Job =
Swap every "tab" in the records below for "section" and leave everything else unchanged.

________________________

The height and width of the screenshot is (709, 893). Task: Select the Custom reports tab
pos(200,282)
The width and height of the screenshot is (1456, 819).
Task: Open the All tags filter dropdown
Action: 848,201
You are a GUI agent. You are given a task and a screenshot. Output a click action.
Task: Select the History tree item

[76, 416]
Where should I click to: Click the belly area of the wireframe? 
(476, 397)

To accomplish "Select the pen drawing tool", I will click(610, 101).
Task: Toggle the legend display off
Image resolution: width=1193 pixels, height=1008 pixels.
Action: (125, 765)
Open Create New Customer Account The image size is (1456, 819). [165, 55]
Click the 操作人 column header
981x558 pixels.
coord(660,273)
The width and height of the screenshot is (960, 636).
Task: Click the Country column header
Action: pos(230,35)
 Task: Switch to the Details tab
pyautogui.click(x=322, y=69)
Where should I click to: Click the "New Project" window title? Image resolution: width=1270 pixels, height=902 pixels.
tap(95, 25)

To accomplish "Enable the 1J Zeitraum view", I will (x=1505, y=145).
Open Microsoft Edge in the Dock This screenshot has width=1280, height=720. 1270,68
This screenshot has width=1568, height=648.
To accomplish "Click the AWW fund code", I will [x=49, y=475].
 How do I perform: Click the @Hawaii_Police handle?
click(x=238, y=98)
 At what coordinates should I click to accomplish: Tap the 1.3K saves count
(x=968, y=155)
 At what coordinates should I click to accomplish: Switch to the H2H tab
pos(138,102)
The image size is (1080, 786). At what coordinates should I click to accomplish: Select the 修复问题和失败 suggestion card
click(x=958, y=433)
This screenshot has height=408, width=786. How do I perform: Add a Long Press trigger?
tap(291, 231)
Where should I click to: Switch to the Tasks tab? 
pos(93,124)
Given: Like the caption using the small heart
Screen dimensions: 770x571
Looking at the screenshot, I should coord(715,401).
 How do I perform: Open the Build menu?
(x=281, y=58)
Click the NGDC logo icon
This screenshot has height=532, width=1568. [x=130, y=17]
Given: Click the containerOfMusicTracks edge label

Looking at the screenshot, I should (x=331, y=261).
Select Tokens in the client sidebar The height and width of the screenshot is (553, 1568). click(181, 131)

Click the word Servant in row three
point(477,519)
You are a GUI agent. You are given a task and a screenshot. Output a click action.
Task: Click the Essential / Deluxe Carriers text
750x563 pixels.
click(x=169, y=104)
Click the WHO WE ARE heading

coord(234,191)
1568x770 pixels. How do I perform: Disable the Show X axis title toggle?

________________________

Output =
The height and width of the screenshot is (709, 893). Task: Select the Custom reports section
pos(200,282)
The width and height of the screenshot is (1456, 819).
Task: Open the All tags filter dropdown
Action: 848,201
You are a GUI agent. You are given a task and a screenshot. Output a click action.
Task: Select the History tree item

[76, 416]
Where should I click to: Click the belly area of the wireframe? 
(476, 397)

To accomplish "Select the pen drawing tool", I will click(610, 101).
Task: Toggle the legend display off
Image resolution: width=1193 pixels, height=1008 pixels.
Action: (125, 765)
Open Create New Customer Account The image size is (1456, 819). [165, 55]
Click the 操作人 column header
981x558 pixels.
coord(660,273)
The width and height of the screenshot is (960, 636).
Task: Click the Country column header
Action: pos(230,35)
 Task: Switch to the Details section
pyautogui.click(x=322, y=69)
Where should I click to: Click the "New Project" window title? Image resolution: width=1270 pixels, height=902 pixels.
tap(95, 25)

To accomplish "Enable the 1J Zeitraum view", I will (x=1505, y=145).
Open Microsoft Edge in the Dock This screenshot has width=1280, height=720. 1270,68
This screenshot has width=1568, height=648.
To accomplish "Click the AWW fund code", I will [x=49, y=475].
 How do I perform: Click the @Hawaii_Police handle?
click(x=238, y=98)
 At what coordinates should I click to accomplish: Tap the 1.3K saves count
(x=968, y=155)
 At what coordinates should I click to accomplish: Switch to the H2H section
pos(138,102)
The image size is (1080, 786). At what coordinates should I click to accomplish: Select the 修复问题和失败 suggestion card
click(x=958, y=433)
This screenshot has height=408, width=786. How do I perform: Add a Long Press trigger?
tap(291, 231)
Where should I click to: Switch to the Tasks section? 
pos(93,124)
Given: Like the caption using the small heart
Screen dimensions: 770x571
Looking at the screenshot, I should coord(715,401).
 How do I perform: Open the Build menu?
(x=281, y=58)
Click the NGDC logo icon
This screenshot has height=532, width=1568. [x=130, y=17]
Given: Click the containerOfMusicTracks edge label

Looking at the screenshot, I should (x=331, y=261).
Select Tokens in the client sidebar The height and width of the screenshot is (553, 1568). click(181, 131)

Click the word Servant in row three
point(477,519)
You are a GUI agent. You are given a task and a screenshot. Output a click action.
Task: Click the Essential / Deluxe Carriers text
750x563 pixels.
click(x=169, y=104)
Click the WHO WE ARE heading

coord(234,191)
1568x770 pixels. How do I perform: Disable the Show X axis title toggle?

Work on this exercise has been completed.